BEGIN Records provided

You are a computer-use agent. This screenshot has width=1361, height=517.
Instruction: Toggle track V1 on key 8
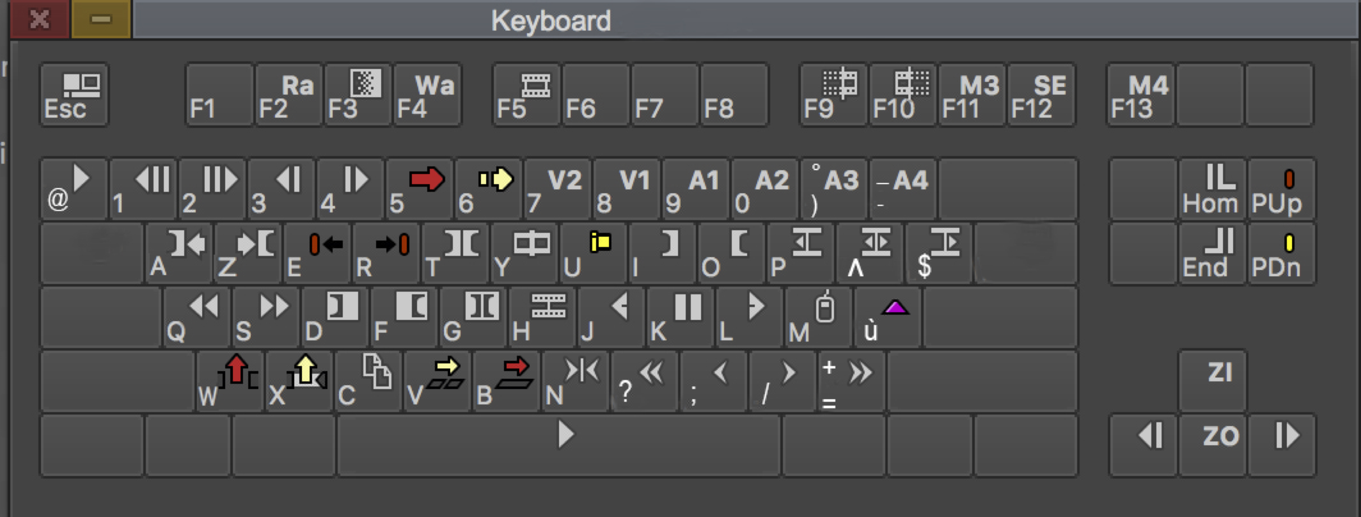point(627,189)
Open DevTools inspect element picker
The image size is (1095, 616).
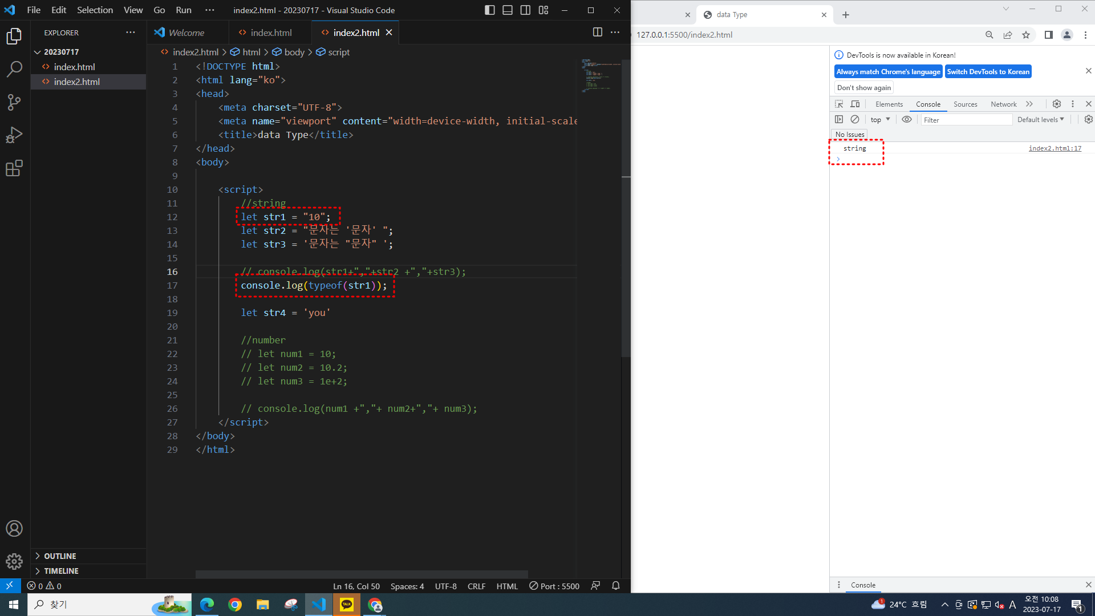[x=839, y=104]
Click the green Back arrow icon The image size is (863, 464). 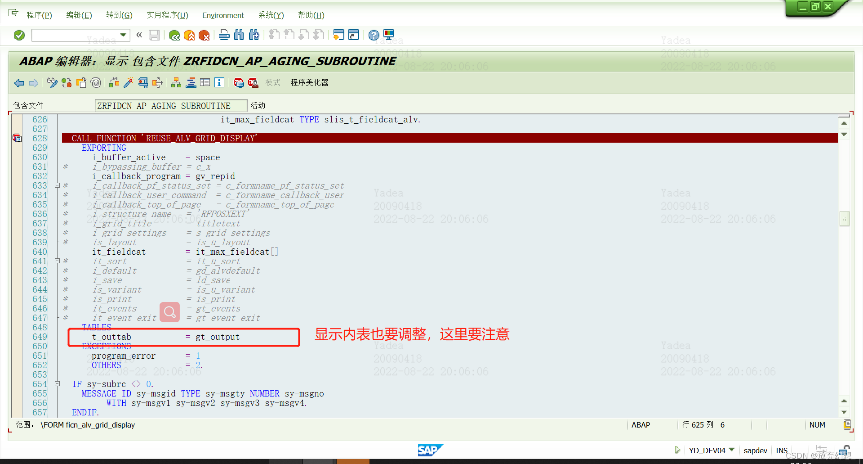click(175, 35)
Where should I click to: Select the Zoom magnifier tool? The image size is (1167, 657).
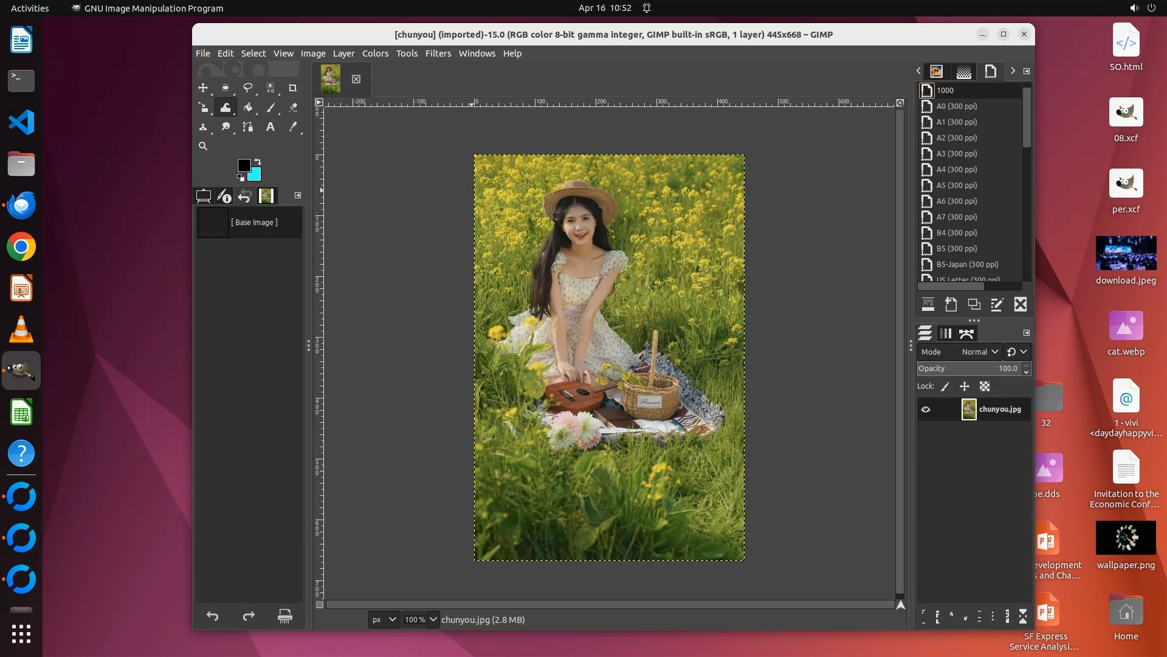[203, 147]
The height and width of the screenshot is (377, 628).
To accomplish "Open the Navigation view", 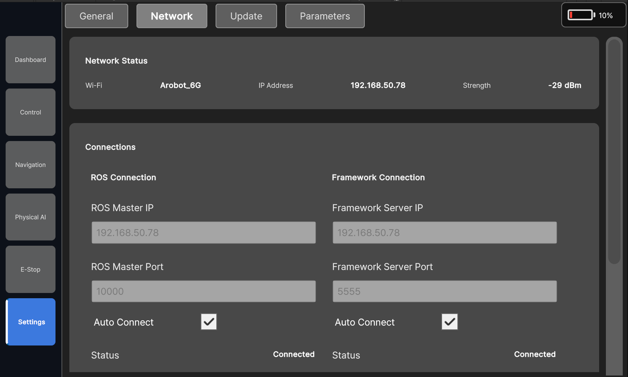I will [30, 164].
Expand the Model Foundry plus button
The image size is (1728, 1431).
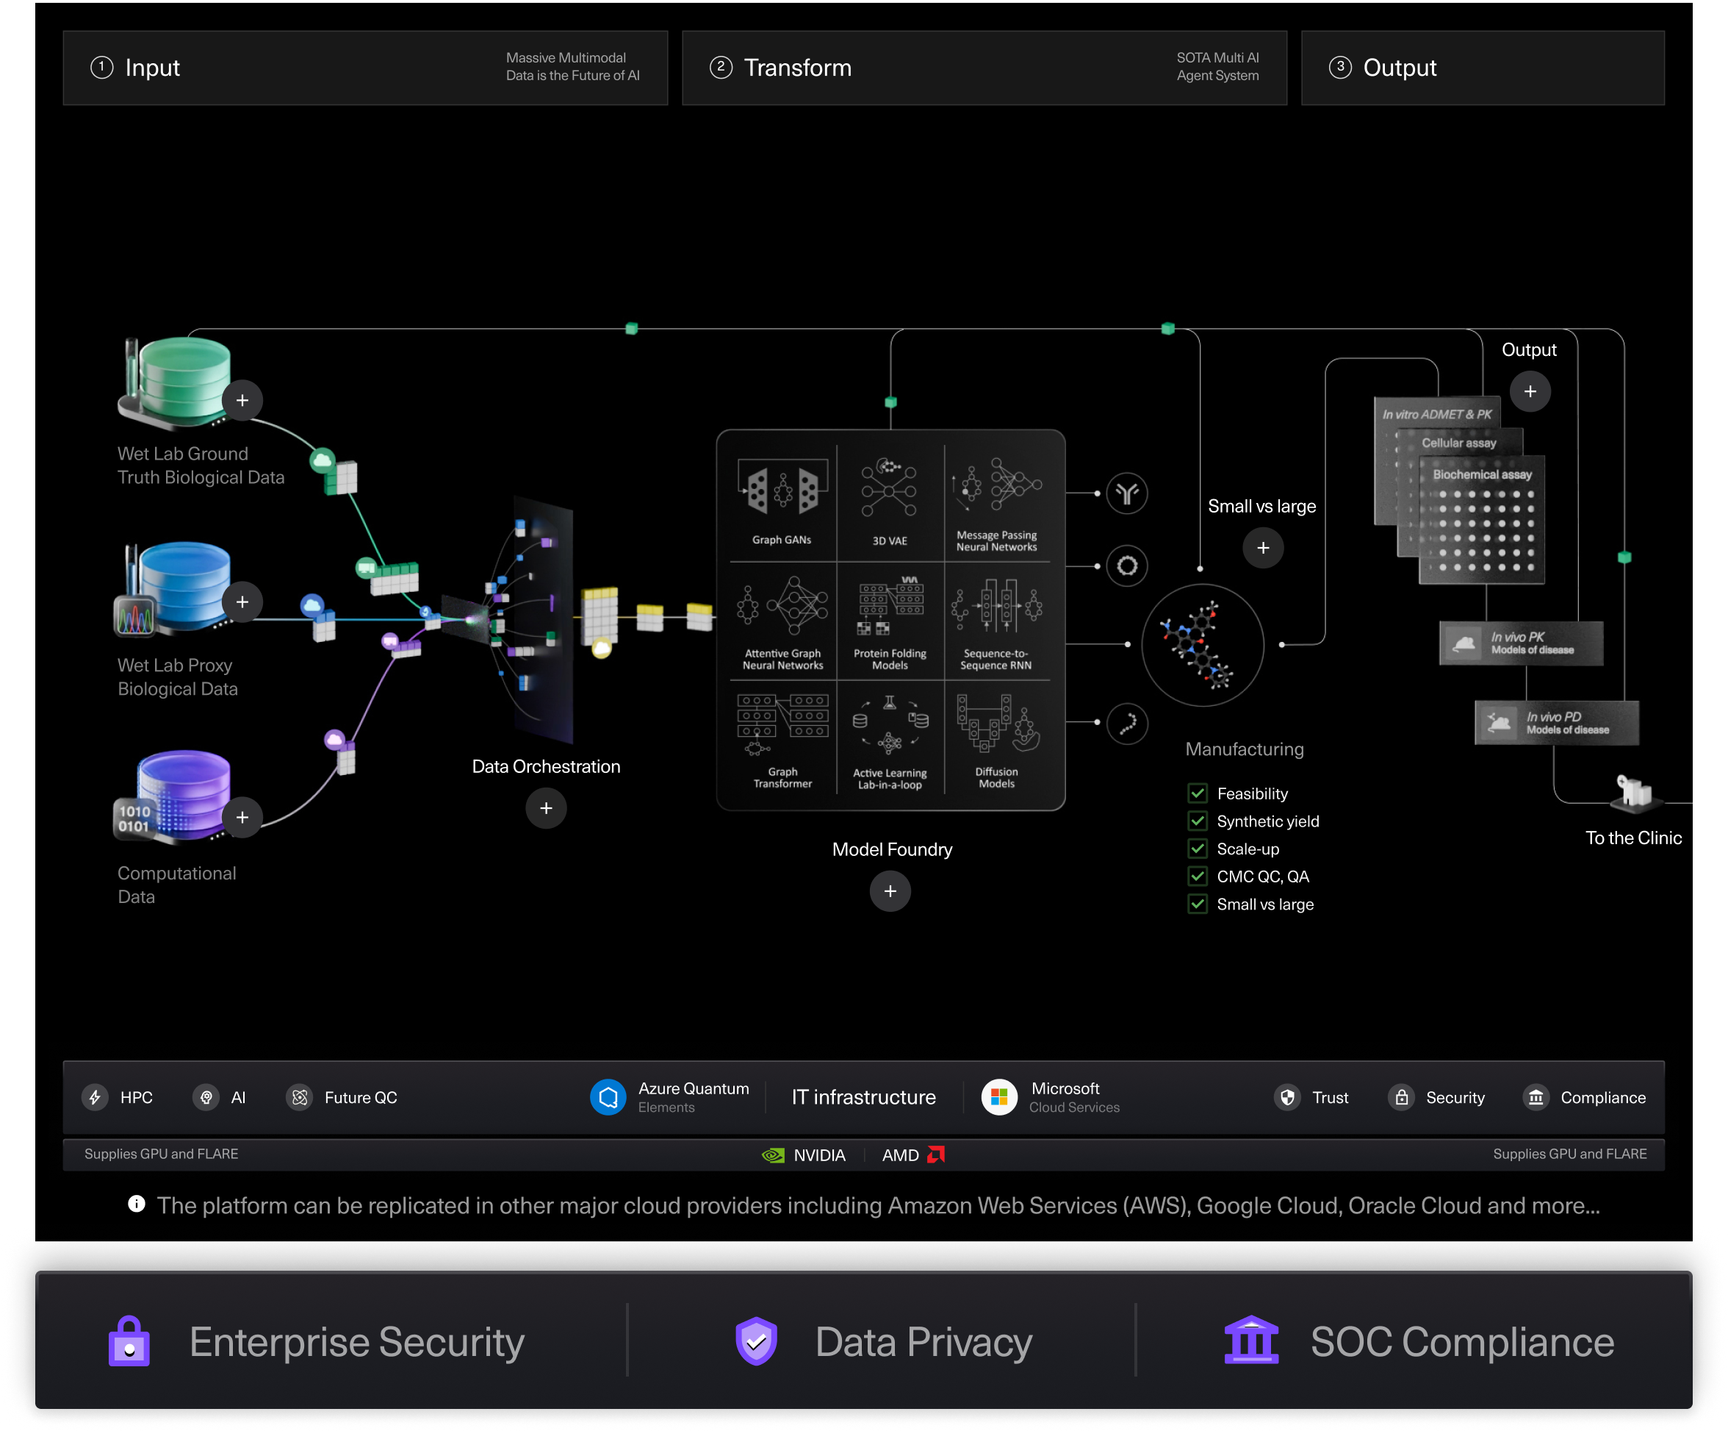(890, 892)
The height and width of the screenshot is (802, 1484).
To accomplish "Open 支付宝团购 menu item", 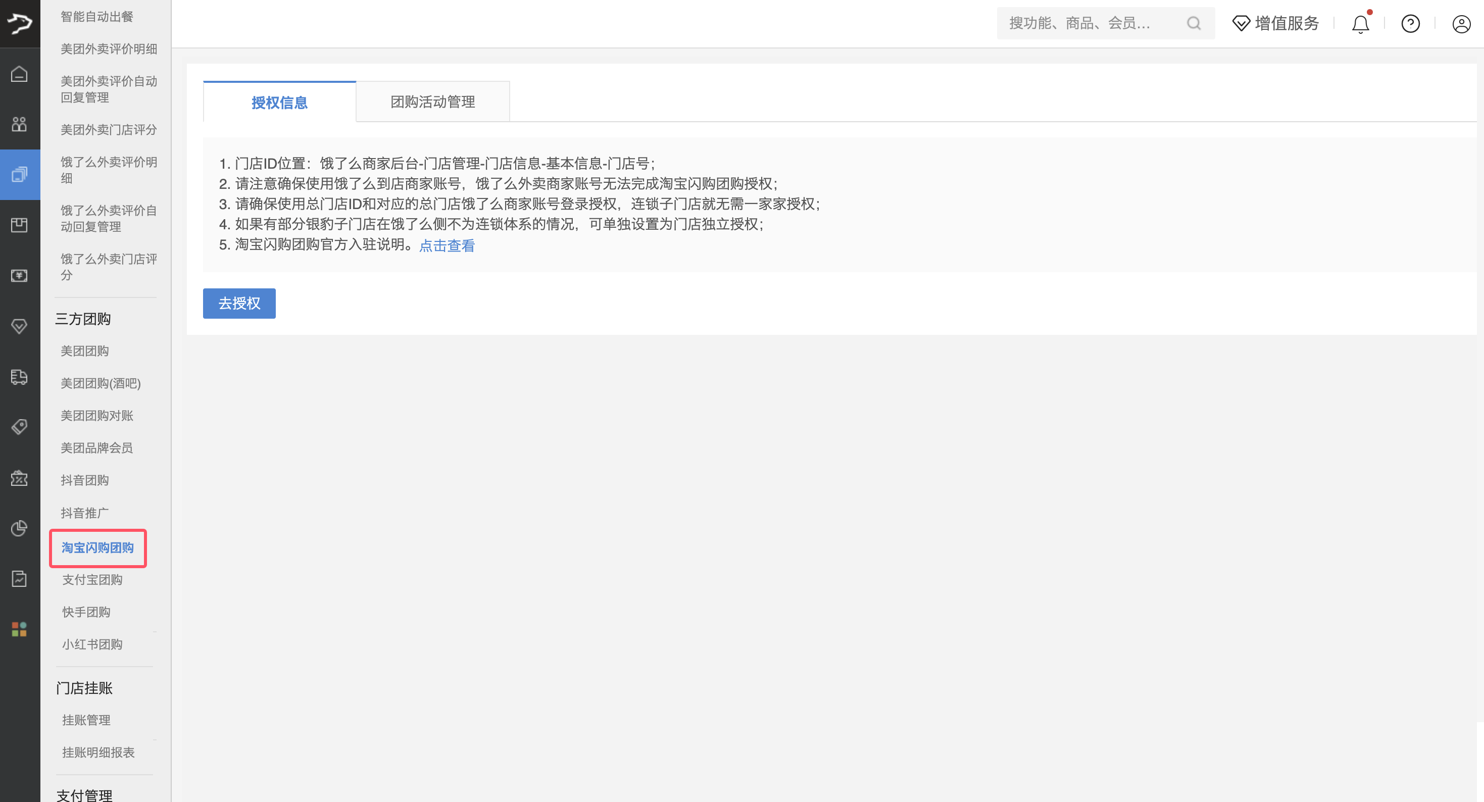I will coord(92,580).
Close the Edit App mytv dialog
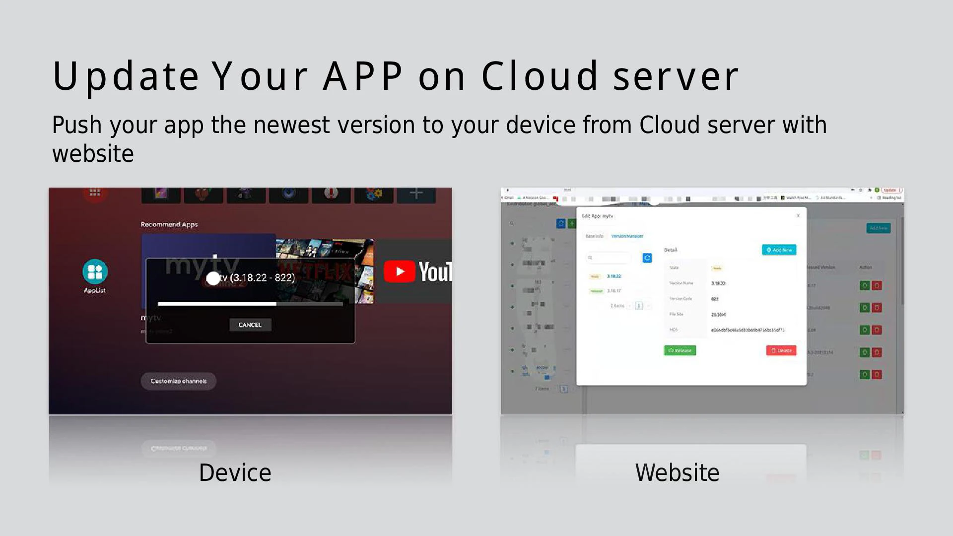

END Records provided

Looking through the records, copy out every line in which the word "screenshot" is found.

**Exercise output:**
You are a computer-use agent. This screenshot has width=1361, height=517.
The height and width of the screenshot is (377, 628).
The height and width of the screenshot is (802, 1484).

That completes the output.